For the following questions, predict an answer and then test your answer experimentally. If your answer is incorrect, try to figure out why it was.

    1. Will the direction of rotation be reversed if the supply leads are interchanged? (Be sure to change the leads only at the motor, so that you do not reverse the polarity at the ammeter and destroy it.)
    2. Will the direction of rotation be reversed if the shunt leads to the field are interchanged?
    3. How is the rotation speed affected when the power is slowly reduced?

Rewire the motor in the series-wound configuration of figure 4b. After circuit approval, set the power supply to its minimum, and turn it on. Slowly increase the power and record the direction of rotation and the value of the starting current for this configuration. Is this starting current higher, lower, or the same as the starting current of the shunt-wound motor? Why?

Again, for the following questions, predict the answer and then test it experimentally. Work to understand why the motor functions as it does.

    1. Will the direction of rotation be reversed if the supply leads are reversed? (Change leads at the motor terminals to avoid damage to the ammeter.)
    2. Will the direction of rotation be reversed if the connection from armature to field coil is changed? Explain.
    3. How is the rotation speed affected when the power is slowly reduced?

Write a short summary paragraph that compares the two types of field windings in these motors. How are they similar? How are they different?

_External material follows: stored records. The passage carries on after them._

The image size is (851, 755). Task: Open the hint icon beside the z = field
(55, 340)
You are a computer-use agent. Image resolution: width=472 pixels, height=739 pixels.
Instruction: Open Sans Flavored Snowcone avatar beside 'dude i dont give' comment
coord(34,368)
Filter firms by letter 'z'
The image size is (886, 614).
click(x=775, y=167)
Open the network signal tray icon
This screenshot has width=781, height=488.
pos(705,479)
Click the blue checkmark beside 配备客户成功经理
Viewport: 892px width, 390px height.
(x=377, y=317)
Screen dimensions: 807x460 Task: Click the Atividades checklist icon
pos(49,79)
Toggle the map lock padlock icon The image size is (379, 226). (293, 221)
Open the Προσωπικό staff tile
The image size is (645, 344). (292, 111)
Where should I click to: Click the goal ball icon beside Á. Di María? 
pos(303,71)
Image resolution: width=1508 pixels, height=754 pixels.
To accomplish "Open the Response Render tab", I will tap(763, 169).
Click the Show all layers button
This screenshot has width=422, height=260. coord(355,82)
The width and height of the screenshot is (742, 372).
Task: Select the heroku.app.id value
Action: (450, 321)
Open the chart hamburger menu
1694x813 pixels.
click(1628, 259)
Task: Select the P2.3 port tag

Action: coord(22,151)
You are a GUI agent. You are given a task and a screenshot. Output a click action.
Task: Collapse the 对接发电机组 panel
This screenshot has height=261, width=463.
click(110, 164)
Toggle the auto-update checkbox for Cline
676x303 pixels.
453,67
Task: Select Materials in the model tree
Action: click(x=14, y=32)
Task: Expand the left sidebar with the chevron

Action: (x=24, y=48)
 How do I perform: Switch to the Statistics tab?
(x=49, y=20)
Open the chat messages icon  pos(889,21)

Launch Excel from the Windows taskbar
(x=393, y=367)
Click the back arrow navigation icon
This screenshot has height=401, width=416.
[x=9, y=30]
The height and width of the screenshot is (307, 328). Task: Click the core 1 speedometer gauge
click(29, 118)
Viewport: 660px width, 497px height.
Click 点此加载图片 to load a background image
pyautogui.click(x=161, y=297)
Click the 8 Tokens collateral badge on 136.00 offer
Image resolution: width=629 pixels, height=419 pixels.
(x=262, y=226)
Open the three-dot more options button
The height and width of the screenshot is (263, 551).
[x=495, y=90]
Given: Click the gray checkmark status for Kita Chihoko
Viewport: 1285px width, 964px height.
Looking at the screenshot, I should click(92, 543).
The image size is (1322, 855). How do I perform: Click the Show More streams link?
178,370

Part III: Universal (AC-DC) Motor:

THEORY:

You should have noticed that reversing the supply leads to the series-wound motor did not change the direction of rotation of the motor. That is because both the armature polarity and the field polarity changed together. This effect allows the series-wound motor to be used with either DC or AC current, hence the name "Universal Motor."

EXPERIMENTAL ACTIVITY:

Remove the ammeter from the circuit of the series-wound motor, and shift the supply leads to the AC terminals of the power supply. Turn the power supply on, and turn it up slowly until the motor is spinning. What direction does it turn? How can you change the direction of rotation?

Summarize these observations in a brief statement.